La passione di un ragazzo che inizia a 12-13 anni ad avere un piccolo ruolo nella rinascita del proprio paese è un grande contributo per la ricostruzione identitaria del nostro comune. Attraverso il rapporto con i ragazzi più giovani riusciamo ad avere una continuità identitaria e allo stesso tempo a svecchiare il nostro punto di vista. Il prossimo passo che vogliamo realizzare è veicolare questa passione e questa energia in un qualcosa che produca reddito e dia lavoro a questi giovani. Vogliamo cercare di radicare sul territorio l’idea che si può guadagnare facendo cose belle e utili per la comunità.

È fondamentale per il nostro comune, e i tanti comuni come il nostro, che in nostri ragazzi possano sognare il loro futuro dove sono nati e non per forza a Roma o Milano o addirittura all’estero. Sono i loro i primi ad intuire le potenzialità del territorio, e per questo gli va data la possibilità di farlo.

Il vostro è un esempio positivo per tante realtà che si trovano in una situazione analoga alla vostra.

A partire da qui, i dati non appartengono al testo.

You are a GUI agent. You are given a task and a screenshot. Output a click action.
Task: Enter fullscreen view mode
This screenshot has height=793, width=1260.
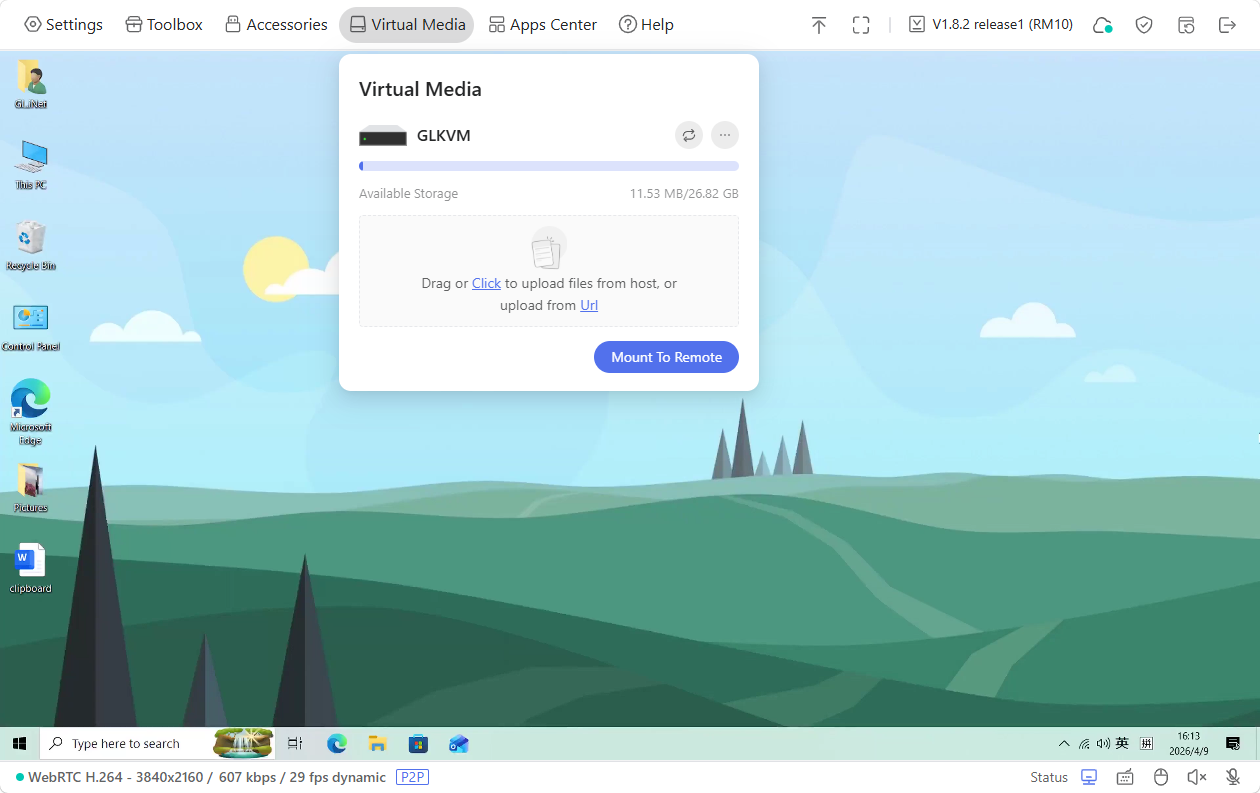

Quali consigli vuole dare agli altri amministratori

Più che consigli è una chiamata all’azione, ci stiamo muovendo e le altre amministrazioni hanno riconosciuto i risultati delle nostre iniziative, per questo ci contattano per capire come abbiamo fatto ad ottenere questi risultati straordinari.

La cosa che mi sento di dire a chi sta provando a riqualificare il proprio comune è che prima di tutto bisogna lavorare per ricucire una comunità che spesso è divisa da ragioni futili. Bisogna riportare attenzione verso le proprie bellezze senza guardare con invidia quelle del vicino. Ad esempio il turista che viene in Abruzzo sulla costa per andare al mare diventa una risorsa anche per noi. Però siamo noi che dobbiamo cercare di costruire un’offerta in grado di attrarlo. A ferragosto, periodo di punta per il turismo, nella nostra area non c’è niente, noi ci siamo mossi per attirare le persone a passare una giornata unica. Ci siamo resi conto che le festività in cui si muovono le masse turistiche sono un’occasione per noi in quanto sono fuori dalle principali mete e quindi fuori dal caos e dall’affollamento. La gita fuori porta diventa uno dei nostri format. Prima le persone arrivavano, vedevano il castello e ripartivano perché non c’era niente da offrire. Oggi vengono alle 8 del mattino e se ne vanno alle 8 di sera, abbiamo organizzato con la proloco spettacoli a tema in grado di intrattenere e far passare una piacevole giornata.

Siete uno dei trentanove comuni italiani facenti parte dell’Associazione Nazionale delle Città del Miele, cosa significa per il vostro comune aderire a questo tipo di iniziativa? Quali sono le vostre tradizioni e specialità enogastronomiche?

Questo è una mia grande battaglia. Qui a Roccascalegna abbiamo avuto i più grandi produttori di miele ma purtroppo non c’è stata una strategia che abbia saputo sfruttarne le potenzialità. Abbiamo proposto questa iniziativa per cercare di far capire agli apicultori che non bastava produrre miele e venderlo ai consorzi, ma era necessario diversificare i prodotti e radicarli alle particolarità del territorio.  Un comune limitrofo ha saputo molto bene valorizzare il suo miele, il produttore è diventato un venditore al dettaglio con i suoi prodotti e la sua storia. Diventa fondamentale per un produttore poter raccontare la propria storia. La vita dell’apicultore è una vita dura, fatta di sacrifici. È un lavoro stagionale che è in balia del clima, l’ape è un indicatore del cambiamento climatico.

Questo è quello che dobbiamo sviluppare anche per gli altri nostri prodotti enogastronomici, in modo che siano da sostegno alla rivalorizzazione del nostro comune. Ci sarebbe tanto da dire e da fare, è questo il discorso da fare per i piccoli comuni abbandonati a sé stessi.